Still, there is a sequel of sorts: Both of us remember that about the time we moved from Minnesota, it was easy to find beef roasts for sale with bones in them, chuck roast and the like. On our recent trip home we asked around. Given the wintry climate, we had homemade soup in mind, the kind our mothers used to make. None of the younger butchers had heard of such a thing as ordinary roast with bones in them. Mothers making homemade soup had become sexist—what was that about? Roasts with bones used to be as common as hotdogs, we said. “There’s an old butcher shows up here once in awhile. He might be able to tell you what happened—he might remember”, someone suggested.
We were still behind the times and losing ground fast, fifteen years or so when it came to soup bones, and now a half century or more when came to stories. I guess old novelists and old dogs alike must do without bones, or be happy for those they buried long ago just in case famines happen.

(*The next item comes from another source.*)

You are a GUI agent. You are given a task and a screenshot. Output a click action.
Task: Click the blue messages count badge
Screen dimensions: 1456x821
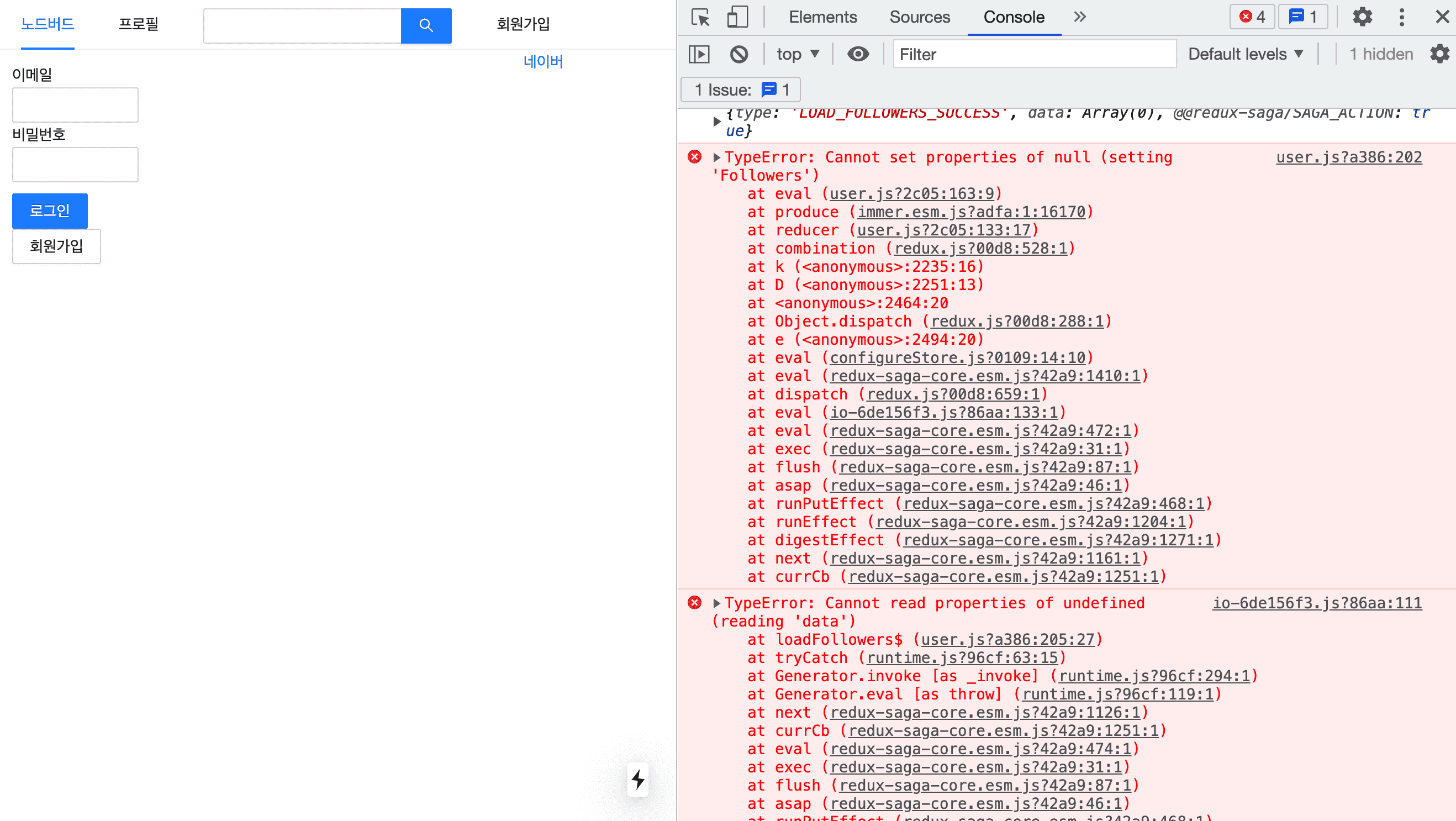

Further sequel: Kate read this, and thinks it a personal reflection essay, of a sort published in the Nineteenth Century. Next thing I am going to try is emailing it to Daniel Defoe to see what Robinson Crusoe thinks.
Editor’s note: Readers can purchase The Far End of the Park at this link.
carleolson
February 8, 2016 at 7:10 pm
Fascinating, James! Thanks for sharing this. Although I don’t write fiction, I can see some of the same applying to non-fiction works. Good wine takes time in the bottle.